### Supplied text

:::

Should You Make Your Defiant Teen "Earn" His Way Off Discipline?

Hi L.,


This is Mark, and I’ve responded where you see these arrows: >>>>>>>>>

Thanks for your answer Mark. I really appreciate how quickly you respond. You must get hundreds of emails every day from desperate parents!

Re the fighting: I understand what you are saying and I agree with your analysis. This is what we did for many years when E___ was very small. I never felt safe leaving the 2 kids alone. The last few days I have been successful in keeping my 'poker face' although i see that I have to work on being consistent and keeping to the said consequence.

Here is a scenario that just played out. My kids say I am being unfair. Could you please give me some feedback and any advice? This afternoon I was taking my kids B___ 11 yo (the intense one) and E___ 7 yo to the grocery store and said we would get an ice cream.

>>>>>>>>>> What did they do to earn this privilege (i.e., ice cream)?

As I stopped for gas they got into an argument and started hitting and punching each other. I have recently put into place a consequence of a half hour in their room for any throwing or physical violence. So I said that we would have to go home so they could have their time out.

>>>>>>>>> So far, so good.

After I finished paying I came back and they were calm and had 'made up' as they called it. (This is where I would usually back down and continue on our way.) I said that was nice but we were still going home which didn't go over well.

>>>>>>> I’m glad you didn’t fall for their con job again. They have discovered if they manipulate you into believing they are not mad at each other, then you withdraw the consequence.

They both started in on the verbal abuse (mostly B___) telling me how stupid and unreasonable I was, how they wished I was dead etc.

>>>>>>>>>> This is a great example of a time when the parent should have the thought “put on my poker face.”

I said if the disrespectful talk did not end they would be choosing to loose their privileges for the evening (computer time/movie night, boom box, trampoline and sprinkler). They did not stop so I said they had chosen to loose their privileges.

>>>>>>>>>> So far, so good.

They continued all the way home but I gave them no more consequences. They asked why I was being so strict, and I said things weren't working well before, I had not been consistent. When we got home they started hitting each other again so they got another half hour in their rooms. Should I have ignored that and left it at one half hour?

:::

### Records for the exercise
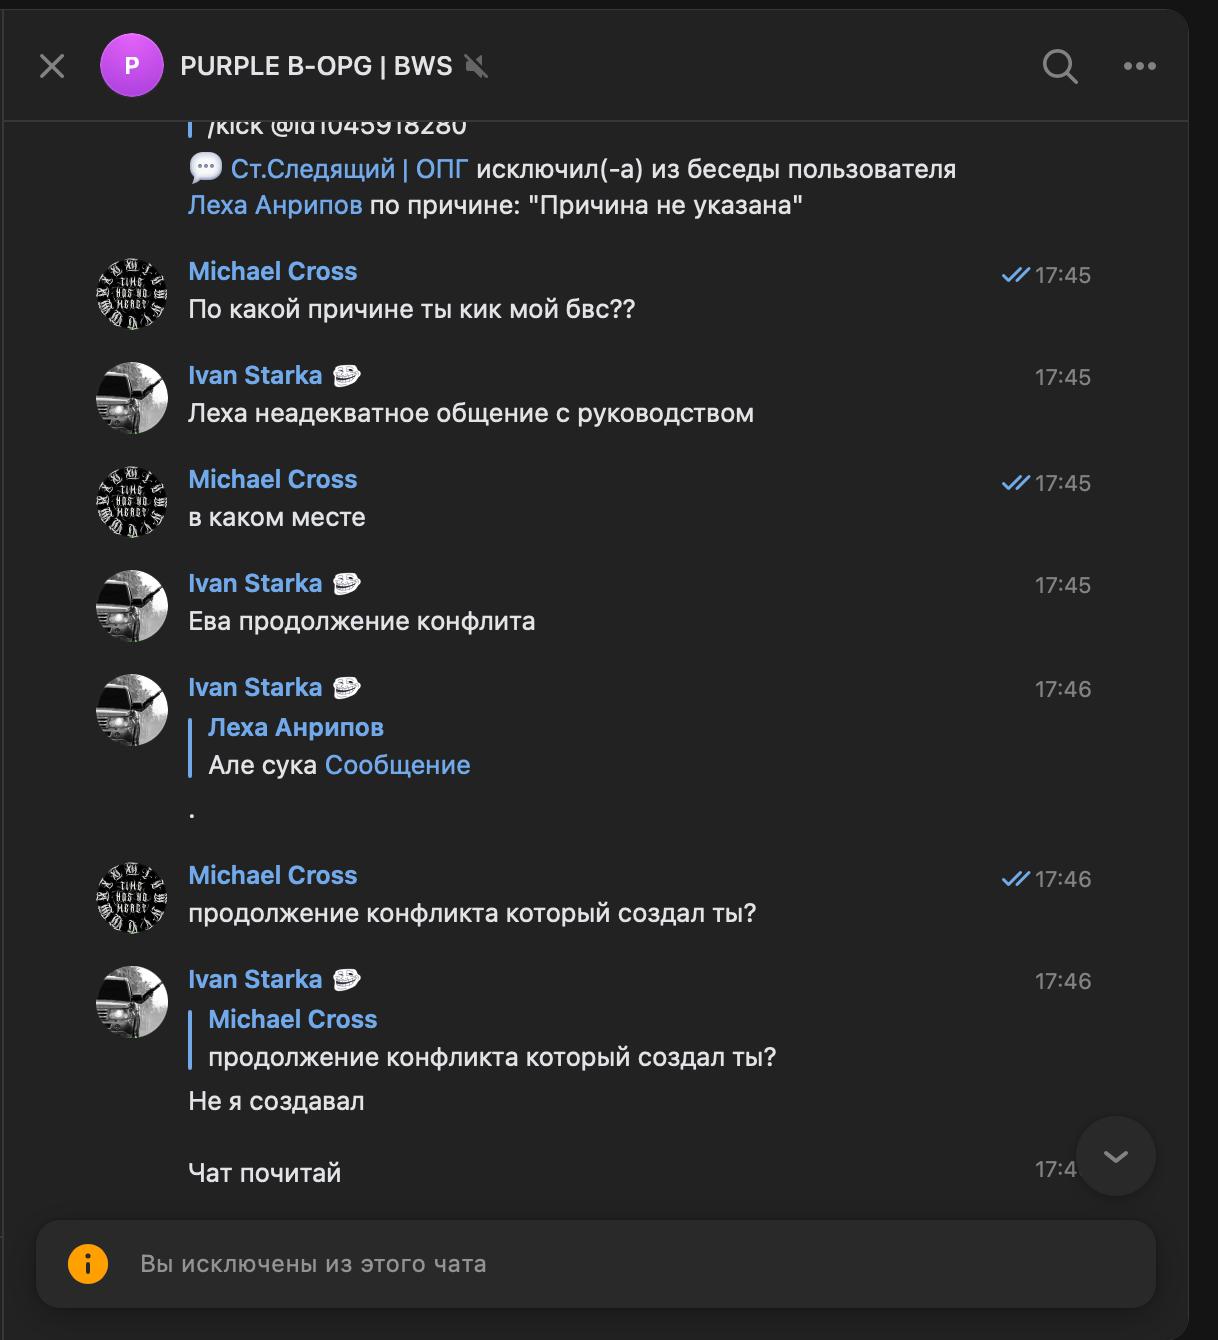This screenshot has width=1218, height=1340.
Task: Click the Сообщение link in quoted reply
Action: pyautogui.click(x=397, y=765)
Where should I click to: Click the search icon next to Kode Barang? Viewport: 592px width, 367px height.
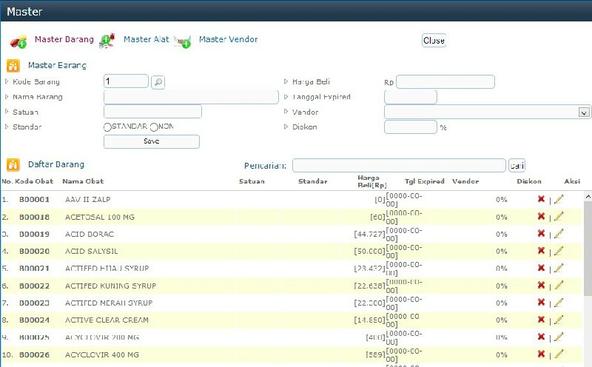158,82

:::

### Set of tasks
1. Reproduce every line of the entries above word for word, omitting the pictures.
2. Extend the piece on disciplining a defiant teen, picking up right after its final sentence.

### Responses per task
1.
This screenshot has width=1218, height=1340.
Task: Click the Сообщение link in quoted reply
Action: pyautogui.click(x=397, y=765)
Where should I click to: Click the search icon next to Kode Barang? Viewport: 592px width, 367px height.
158,82

2.
>>>>>>>>>>>> I think so. Parents often let their kids dig themselves in a hole they can never get out of. It doesn’t matter if they continued to fight – only give one consequence for that particular behavior.

Think of it this way. Watch how ridiculous the following scenario would be:


- You get pulled over by a cop for speeding
- He asks you how many miles you drove over the speed limit
- You say ‘about 5 miles’
- So he gives you 5 tickets – one for each mile.


Should I have just ignored the disrespectful talk (at home I could walk away or send Beckie for her time out but in the car I couldn't see how to do that) or just taken away one privilege?

>>>>>>>>>>> The disrespectful talk is a tactic to get you sidetracked from the original problem. Put it in the “deal with it later” file. More on this here ==> How Do You Eat An Elephant

Also, if my 11 yo loses privileges for 3 days, should it also be 3 for my 7 yo? I was thinking 1 day would be Ok for his age.

>>>>>>> If each one participates in the same negative behavior, then each should receive the same consequence.

I am also a bit confused about the 'earning your way off ground" in the book. You say to tell the child that they will be off the 3 day ground if they, for example "come home right after school every day this week" or takes the trash out every night. Do you mean just for the days they are grounded?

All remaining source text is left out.